En réalité, Erwann travaille souvent la nuit mais il sent qu’elle a besoin d’être rassurée et il ne peut pas s’empêcher de le faire. D’autant qu’à ses yeux, elle n’a strictement aucune raison de douter d’elle-même.
— Notre séance m’a vraiment inspiré, reprend-il avec conviction et je suis ravi du résultat. Tu es superbe sur les clichés.
Serait-il aussi dithyrambique s’il apprenait la vérité à son sujet ? pense soudainement la jeune femme. La discussion houleuse qu’elle a eue avec Manuella, plus tôt dans l’après-midi, lui revient en mémoire et elle sent un léger malaise l’envahir… Aujourd’hui, elle a été pénétrée par d’autres hommes. Ils n’ont pas eu accès à son cœur mais ont touché son corps. Ils n’ont pas profité d’elle car elle était d’accord. Ils ne l’ont pas brusquée car ils se sont montrés doux et respectueux. Elle est grassement rétribuée pour ce qu’elle fait et adore l’argent, comme elle se plaît à le répéter. Elle a connu la pauvreté enfant et ne veut plus revivre cette situation.
Son activité est formelle, cadrée et elle n’a jamais fait de mauvaises rencontres. Son principal souci, c’est le regard que les gens portent sur son travail. Sans leur jugement désapprobateur et les qualificatifs associés, ce serait juste un boulot comme un autre.
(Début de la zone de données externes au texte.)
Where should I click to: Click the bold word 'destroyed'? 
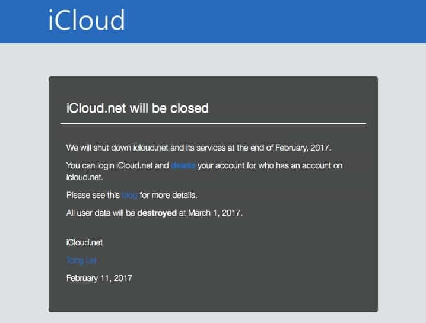[157, 213]
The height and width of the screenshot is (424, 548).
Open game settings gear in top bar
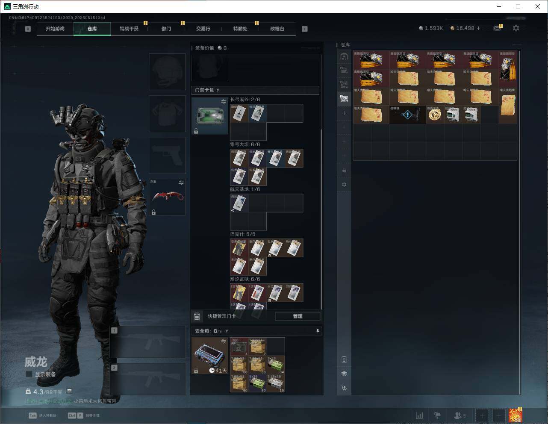[x=516, y=28]
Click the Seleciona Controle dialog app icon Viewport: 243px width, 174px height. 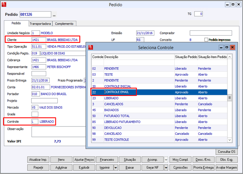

Mais elle a longtemps été célibataire et sait, pour l’avoir vécu, que pour un homme, cette situation n’a rien d’ordinaire. Elle doit être honnête avec Erwann et lui dire la vérité. Quitte à être rejetée. Convaincue qu’elle va le décevoir, elle se lance à contrecœur :
— Erwann, reprend-elle la gorge sèche, il faut que je te dise quelque chose… quelque chose que tu dois savoir dès maintenant avant… avant que tu ne te fasses de fausses idées sur moi, termine-t-elle d’une voix chevrotante.